China ranks first in black money outflows with a whopping $139 billion siphoned out of the country per annum between 2004-2013, according to a US-based think-tank's report.
Russia is second in the list with $104 billion average outflow of illicit finances per annum, followed by Mexico ($52.8 billion per annum) and India ($51 billion per annum), according to the annual report released by Global Financial Integrity (GFI), a Washington-based research and advisory organization, Wednesday.
Notably, India's black money outflow is more than the country's defense budget of $50 billion.
More money flows illegally out of developing and emerging countries each year than they receive in foreign direct investment and foreign aid combined. The illegal capital outflows stem from tax evasion, crime, corruption and other illicit activity, the report said. A record $1.1 trillion flowed illicitly out of developing and emerging economies in 2013, the latest year for which data is available. In all, during this decade-long period of 2004-2014, GFI estimates that more than half a trillion rupees ($510 billion) went out of India and in the case of China the figure was $1.39 trillion and Russia $1 trillion.

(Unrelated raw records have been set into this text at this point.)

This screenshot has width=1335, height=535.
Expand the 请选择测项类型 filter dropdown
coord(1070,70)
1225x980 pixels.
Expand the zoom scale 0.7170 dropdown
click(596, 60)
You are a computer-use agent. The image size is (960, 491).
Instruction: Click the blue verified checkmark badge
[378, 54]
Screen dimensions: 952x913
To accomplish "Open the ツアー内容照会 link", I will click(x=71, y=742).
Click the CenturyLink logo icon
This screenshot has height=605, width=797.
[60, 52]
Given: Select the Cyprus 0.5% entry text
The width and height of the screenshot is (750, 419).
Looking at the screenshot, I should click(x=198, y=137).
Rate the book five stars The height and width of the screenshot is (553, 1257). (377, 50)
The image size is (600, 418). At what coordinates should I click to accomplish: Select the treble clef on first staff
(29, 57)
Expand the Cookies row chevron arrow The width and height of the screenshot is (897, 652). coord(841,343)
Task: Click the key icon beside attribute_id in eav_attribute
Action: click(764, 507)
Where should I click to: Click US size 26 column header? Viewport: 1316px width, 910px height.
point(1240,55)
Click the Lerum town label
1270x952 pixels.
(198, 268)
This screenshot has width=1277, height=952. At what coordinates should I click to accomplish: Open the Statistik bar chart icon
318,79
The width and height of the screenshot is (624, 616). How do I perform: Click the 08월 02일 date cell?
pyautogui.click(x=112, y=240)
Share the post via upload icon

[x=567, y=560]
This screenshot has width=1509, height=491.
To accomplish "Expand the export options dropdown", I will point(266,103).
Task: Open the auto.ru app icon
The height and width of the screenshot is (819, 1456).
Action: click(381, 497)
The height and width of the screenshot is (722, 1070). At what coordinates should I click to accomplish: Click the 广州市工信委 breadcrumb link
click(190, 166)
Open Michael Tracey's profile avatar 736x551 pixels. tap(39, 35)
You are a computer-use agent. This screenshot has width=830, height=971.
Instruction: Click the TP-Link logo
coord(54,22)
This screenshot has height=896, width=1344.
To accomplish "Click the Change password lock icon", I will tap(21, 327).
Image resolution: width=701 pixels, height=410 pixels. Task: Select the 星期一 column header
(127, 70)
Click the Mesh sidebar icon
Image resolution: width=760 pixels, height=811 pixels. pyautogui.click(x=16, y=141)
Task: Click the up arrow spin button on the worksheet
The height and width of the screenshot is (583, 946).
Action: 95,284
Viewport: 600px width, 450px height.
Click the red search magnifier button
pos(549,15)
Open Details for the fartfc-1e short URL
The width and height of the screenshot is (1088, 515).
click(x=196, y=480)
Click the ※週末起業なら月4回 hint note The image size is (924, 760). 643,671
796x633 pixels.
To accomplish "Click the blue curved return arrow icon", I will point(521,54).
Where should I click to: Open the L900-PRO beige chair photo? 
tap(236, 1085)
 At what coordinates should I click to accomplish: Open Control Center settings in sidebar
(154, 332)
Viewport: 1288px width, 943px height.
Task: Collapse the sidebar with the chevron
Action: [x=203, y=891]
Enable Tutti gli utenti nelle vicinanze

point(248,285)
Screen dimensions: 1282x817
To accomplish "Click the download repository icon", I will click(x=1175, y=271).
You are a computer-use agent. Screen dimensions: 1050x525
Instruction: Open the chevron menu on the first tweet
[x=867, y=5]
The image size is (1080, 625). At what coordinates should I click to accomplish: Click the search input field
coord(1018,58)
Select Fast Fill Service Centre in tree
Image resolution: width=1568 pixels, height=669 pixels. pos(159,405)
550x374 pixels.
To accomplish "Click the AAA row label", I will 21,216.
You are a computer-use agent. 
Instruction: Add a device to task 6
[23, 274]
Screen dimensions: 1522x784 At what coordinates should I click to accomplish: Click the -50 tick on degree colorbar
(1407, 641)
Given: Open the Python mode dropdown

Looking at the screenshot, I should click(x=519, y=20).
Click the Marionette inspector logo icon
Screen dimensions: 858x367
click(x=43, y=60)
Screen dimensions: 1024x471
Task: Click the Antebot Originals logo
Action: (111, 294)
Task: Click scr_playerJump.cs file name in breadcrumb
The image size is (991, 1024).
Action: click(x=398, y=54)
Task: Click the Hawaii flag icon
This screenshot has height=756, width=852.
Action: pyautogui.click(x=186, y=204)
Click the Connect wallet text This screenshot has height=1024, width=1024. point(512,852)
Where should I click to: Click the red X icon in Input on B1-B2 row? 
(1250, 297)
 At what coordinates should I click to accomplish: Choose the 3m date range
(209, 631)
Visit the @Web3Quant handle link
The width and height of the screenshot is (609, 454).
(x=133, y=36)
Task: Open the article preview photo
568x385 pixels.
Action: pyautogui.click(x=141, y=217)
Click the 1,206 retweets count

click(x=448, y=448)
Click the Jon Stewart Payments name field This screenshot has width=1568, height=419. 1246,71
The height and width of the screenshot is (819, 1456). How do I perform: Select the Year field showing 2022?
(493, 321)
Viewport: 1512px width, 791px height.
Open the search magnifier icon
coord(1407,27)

Titled "Illicit Financial Flows from Developing Countries: 2004-2013," the study shows that illicit financial flows first surpassed $1 trillion in 2011 and have grown to $1.1 trillion in 2013, marking a dramatic increase from 2004, when illicit outflows totaled just $465.3 billion.
China also had the largest illicit outflows of black money in any country in 2013, amounting to a staggering $258.64 billion in just that one year.
This study clearly demonstrates that illicit financial flows are the most damaging economic problem faced by the world's developing and emerging economies, said GFI President Raymond Baker, a longtime authority on financial crime.
GFI recommends that world leaders should focus on curbing opacity in the global financial system, which facilitates these outflows.
It calls on Governments to establish public registries of verified beneficial ownership information on all legal entities. And all banks should know the true beneficial owners of any account opened in their financial institution, it said. Policymakers should require multinational companies to publicly disclose their revenues, profits, losses, sales, taxes paid, subsidiaries and staff levels on a country-by- country basis. Also, all countries should actively participate in the worldwide movement towards the automatic exchange of tax information as endorsed by the OECD and the G20, it added.
Customs agencies should treat trade transactions involving a tax haven with the highest level of scrutiny, the report said. Governments should significantly boost their customs enforcement by equipping and training officers to better detect intentional mis-invoicing of trade transactions, particularly through access to real-time world market pricing information at a detailed commodity level, it said. GFI recommended that governments sign on to the Addis Tax Initiative to further support efforts to curb Illicit Financial Flows as a key component of the development agenda.